CausalInferenceChallenges

This repository contains the code for "Challenges and an Empirical Evaluation Framework forCausal Inference with Natural Language"

Setup

To follow us exactly:

  1. create a conda environment with python 3.6
  2. Install the following packages:
  • pytorch v. 0.4.1
  • pytorch_pretrained_bert
  • nltk
  • scikitlearn
  1. Make sure reddit post data 'posts.npy' is downloaded and in the data folder

Instructions for Replication

This code block lists the steps taken to run the same experiments as are included in the paper, and produce plots of the same kind.

For each experiment listed in the AXIS BLOCK in Analyze_results_annotated.ipynb, run the experiment using run_experiment_annotated.py. The settings for a given experiment are given in the filename for a given axi experiment e.g.

# experiment_1_0_0_0_0_60
python run_experiment.py -exp 1_0_0_0_0 -size 60 -lr <lr> -bs <bs> -n_it <n_it>

# experiment_0_0_0_1_0_60
python run_experiment.py -exp 0_0_0_1_0 -size 60 -lr <lr> -bs <bs> -n_it <n_it>

# experiment_1_0_0_0_0_60_nuser4000
python run_experiment.py -exp 0_0_0_1_0 -size 60 -n_user 4000 -lr <lr> -bs <bs> -n_it <n_it>

running commands listed above should return outputs with the correct name format, so running the commands above (and corresponding ones for all other experiments) should be sufficient to get outputs for analysis.

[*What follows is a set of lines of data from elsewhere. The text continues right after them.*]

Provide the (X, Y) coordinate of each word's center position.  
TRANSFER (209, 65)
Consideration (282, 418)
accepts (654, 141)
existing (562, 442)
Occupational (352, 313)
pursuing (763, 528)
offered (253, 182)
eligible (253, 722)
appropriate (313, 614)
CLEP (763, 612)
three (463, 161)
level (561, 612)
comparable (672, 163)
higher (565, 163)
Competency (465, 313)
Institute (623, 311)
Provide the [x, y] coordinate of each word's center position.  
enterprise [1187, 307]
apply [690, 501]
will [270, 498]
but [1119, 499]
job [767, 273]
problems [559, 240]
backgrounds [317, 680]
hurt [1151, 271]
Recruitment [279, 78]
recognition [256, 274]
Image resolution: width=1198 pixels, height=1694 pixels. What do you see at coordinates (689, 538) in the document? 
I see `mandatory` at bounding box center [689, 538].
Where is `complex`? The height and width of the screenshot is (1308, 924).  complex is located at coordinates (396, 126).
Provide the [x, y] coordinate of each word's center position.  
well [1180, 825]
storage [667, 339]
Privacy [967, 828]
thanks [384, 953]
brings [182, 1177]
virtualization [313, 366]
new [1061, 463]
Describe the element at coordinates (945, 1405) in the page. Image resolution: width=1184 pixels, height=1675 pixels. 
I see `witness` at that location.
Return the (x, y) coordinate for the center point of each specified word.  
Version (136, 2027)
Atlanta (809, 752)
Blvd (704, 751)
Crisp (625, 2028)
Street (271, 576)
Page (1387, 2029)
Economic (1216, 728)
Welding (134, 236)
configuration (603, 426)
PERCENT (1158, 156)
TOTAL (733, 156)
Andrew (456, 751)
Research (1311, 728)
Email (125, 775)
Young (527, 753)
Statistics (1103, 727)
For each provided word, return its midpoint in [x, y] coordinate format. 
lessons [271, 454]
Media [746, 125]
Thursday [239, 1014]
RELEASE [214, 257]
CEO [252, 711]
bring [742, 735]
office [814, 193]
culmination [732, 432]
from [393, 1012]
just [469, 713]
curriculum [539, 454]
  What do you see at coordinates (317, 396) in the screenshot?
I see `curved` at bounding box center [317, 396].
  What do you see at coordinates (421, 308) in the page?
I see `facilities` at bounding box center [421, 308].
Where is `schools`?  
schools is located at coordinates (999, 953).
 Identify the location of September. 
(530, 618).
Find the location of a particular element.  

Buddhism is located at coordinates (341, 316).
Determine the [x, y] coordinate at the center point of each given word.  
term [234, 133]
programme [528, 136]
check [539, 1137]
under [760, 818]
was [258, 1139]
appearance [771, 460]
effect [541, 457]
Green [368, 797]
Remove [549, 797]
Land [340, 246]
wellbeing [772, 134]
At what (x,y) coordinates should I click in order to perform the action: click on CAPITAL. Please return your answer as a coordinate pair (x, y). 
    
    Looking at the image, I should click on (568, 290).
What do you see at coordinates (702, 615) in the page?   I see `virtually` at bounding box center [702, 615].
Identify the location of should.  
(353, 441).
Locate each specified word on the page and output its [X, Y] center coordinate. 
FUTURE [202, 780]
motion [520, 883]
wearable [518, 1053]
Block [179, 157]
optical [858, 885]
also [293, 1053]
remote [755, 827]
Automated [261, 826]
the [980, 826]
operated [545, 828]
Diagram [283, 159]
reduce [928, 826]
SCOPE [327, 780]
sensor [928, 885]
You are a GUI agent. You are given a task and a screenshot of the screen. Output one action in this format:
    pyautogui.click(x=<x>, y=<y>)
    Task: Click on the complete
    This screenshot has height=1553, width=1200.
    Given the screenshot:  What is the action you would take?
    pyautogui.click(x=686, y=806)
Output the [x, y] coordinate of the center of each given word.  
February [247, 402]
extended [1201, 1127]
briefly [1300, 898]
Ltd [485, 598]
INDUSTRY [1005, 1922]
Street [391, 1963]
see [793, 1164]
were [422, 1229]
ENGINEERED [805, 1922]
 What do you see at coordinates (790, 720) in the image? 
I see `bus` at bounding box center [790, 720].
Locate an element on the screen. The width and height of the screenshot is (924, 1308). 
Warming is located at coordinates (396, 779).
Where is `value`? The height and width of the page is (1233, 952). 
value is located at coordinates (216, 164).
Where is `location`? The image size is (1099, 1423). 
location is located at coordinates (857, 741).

NOTE: training of HBERT can be quite inconsistent. In practice, it can take multiple starts with different learning rates to train an effective model. This also depends heavily on batch size, which itself depends on the GPU you are running on. Some good settings to start with: lr = 0.0001 bs = 512 n_it = 40000

One each experiment runs, go through Analyze_results_annotated.ipynb to run random bootstrap causality experiments on the propensity scores returned by models, and finally produce similar plots to the paper.

Instructions for adding model

The most simple way to do this will be closely follow the code structure of either logistic regression or HBERT models. For instance, take your model code/training script, and fit it into the structure of the propensity model training function in HBERT_simple.py.

Specifically, it is important for your model to have a 'propensity_model' wrapper like the Hierarchical_BERT_propensity_model class.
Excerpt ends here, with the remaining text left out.